AUD/USD in search of a firm direction, stuck in a range below 0.70 handle
The AUD/USD pair lacked any firm directional bias and seesawed between tepid gains/minor losses through the early European session on Wednesday.
The pair failed to capitalize on the previous session's post-RBA up-move and remained confined in a narrow trading band just below the key 0.7000 psychological mark amid resurfacing trade-war fears, shrugging off a better-than-expected Aussie housing and international trade data.
The latest optimism over the US-China trade truce turned out to be rather short-lived after the US threatened to impose tariffs on $4 billion worth of European goods, which weighed on investors' sentiment and kept a lid on any meaningful up-move for perceived riskier currencies - including the Aussie.

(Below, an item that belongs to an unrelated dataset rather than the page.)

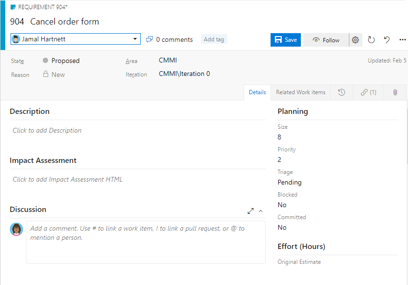Switch to the Related Work items tab

[x=300, y=92]
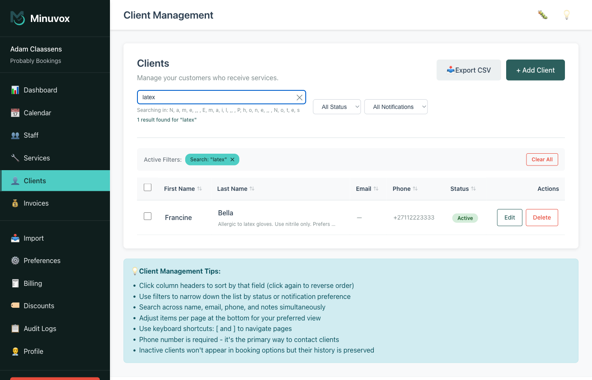Image resolution: width=592 pixels, height=380 pixels.
Task: Sort by Status column arrows
Action: point(474,189)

However, the prevailing US Dollar selling bias, weighed down by a fresh leg of a downfall in the US Treasury bond yields to fresh multi-year lows, extended some support and turned out to be one of the key factors that helped limit any meaningful downfall, at least for the time being.
Meanwhile, bullish traders seemed rather unimpressed by Wednesday's upbeat domestic data from Australia, showing that building approvals rose 0.7% month-on-month in May as against a flat reading expected and trade surplus widen to A$ 5,745 million in May from April’s A$ 4,871 million.
Moving ahead, Wednesday's US economic docket - featuring the releases of ADP report on private-sector employment and ISM non-manufacturing PMI, will now be looked upon for some short-term trading opportunities later during the early North-American session.